Problem statement: Reproduce the entries below verbatim, starting at the first line and ending at the line that contains "(x=86, y=230)", with both of those lines included.

Recorded data:
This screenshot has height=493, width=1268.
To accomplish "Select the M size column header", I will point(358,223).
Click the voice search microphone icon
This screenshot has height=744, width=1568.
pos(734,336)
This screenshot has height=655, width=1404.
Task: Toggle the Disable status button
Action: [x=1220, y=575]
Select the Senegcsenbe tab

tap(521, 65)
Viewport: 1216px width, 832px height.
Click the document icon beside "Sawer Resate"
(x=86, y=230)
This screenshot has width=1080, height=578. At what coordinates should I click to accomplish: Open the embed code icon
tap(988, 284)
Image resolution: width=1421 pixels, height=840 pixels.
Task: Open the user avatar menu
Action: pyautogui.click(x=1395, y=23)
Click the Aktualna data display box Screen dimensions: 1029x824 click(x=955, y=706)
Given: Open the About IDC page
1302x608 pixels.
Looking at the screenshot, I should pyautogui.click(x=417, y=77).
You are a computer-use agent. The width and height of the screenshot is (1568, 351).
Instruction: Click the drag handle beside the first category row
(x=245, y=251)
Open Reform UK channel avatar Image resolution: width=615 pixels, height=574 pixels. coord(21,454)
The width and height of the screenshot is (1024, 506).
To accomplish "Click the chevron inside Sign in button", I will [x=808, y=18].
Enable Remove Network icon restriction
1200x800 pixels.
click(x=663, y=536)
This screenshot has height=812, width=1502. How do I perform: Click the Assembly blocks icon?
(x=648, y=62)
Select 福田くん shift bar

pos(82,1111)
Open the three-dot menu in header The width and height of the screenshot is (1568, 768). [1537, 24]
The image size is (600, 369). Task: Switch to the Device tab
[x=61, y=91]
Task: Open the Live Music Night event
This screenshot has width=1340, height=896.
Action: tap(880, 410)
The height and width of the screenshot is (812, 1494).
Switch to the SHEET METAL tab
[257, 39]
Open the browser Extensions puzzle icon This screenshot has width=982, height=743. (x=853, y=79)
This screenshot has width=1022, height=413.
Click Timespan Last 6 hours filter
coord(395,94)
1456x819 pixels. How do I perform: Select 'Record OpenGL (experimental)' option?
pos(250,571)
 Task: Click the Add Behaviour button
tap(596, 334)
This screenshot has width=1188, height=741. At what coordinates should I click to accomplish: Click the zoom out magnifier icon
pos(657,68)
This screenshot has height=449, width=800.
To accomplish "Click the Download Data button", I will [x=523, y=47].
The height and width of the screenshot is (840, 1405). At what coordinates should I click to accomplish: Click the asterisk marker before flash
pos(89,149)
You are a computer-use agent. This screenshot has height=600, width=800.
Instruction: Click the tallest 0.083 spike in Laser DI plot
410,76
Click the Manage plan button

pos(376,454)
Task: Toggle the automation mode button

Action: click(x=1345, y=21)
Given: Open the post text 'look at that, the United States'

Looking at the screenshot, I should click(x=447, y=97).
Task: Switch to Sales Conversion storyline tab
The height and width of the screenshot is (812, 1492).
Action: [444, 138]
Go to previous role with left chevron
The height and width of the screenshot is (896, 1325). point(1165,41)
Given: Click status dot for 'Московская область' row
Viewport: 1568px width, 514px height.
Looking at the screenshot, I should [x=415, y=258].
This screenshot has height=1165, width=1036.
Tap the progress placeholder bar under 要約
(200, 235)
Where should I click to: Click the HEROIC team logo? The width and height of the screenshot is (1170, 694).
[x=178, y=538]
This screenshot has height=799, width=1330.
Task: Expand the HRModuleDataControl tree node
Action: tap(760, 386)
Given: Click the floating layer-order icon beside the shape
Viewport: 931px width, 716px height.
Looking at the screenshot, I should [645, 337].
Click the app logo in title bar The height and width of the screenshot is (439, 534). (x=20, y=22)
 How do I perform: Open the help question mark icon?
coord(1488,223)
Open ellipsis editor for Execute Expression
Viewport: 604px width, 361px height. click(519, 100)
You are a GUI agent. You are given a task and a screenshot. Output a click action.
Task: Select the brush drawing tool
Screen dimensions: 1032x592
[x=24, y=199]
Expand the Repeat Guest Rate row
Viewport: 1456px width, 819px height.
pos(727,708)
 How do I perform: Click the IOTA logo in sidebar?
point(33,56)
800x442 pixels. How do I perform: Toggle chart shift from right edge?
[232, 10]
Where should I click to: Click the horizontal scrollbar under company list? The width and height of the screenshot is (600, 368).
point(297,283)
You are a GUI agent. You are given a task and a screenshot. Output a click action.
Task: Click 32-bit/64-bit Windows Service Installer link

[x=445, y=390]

Task result:
This screenshot has height=493, width=1268.
To accomplish "Select the M size column header", I will point(358,223).
Click the voice search microphone icon
This screenshot has height=744, width=1568.
pos(734,336)
This screenshot has height=655, width=1404.
Task: Toggle the Disable status button
Action: [x=1220, y=575]
Select the Senegcsenbe tab

tap(521, 65)
Viewport: 1216px width, 832px height.
Click the document icon beside "Sawer Resate"
(x=86, y=230)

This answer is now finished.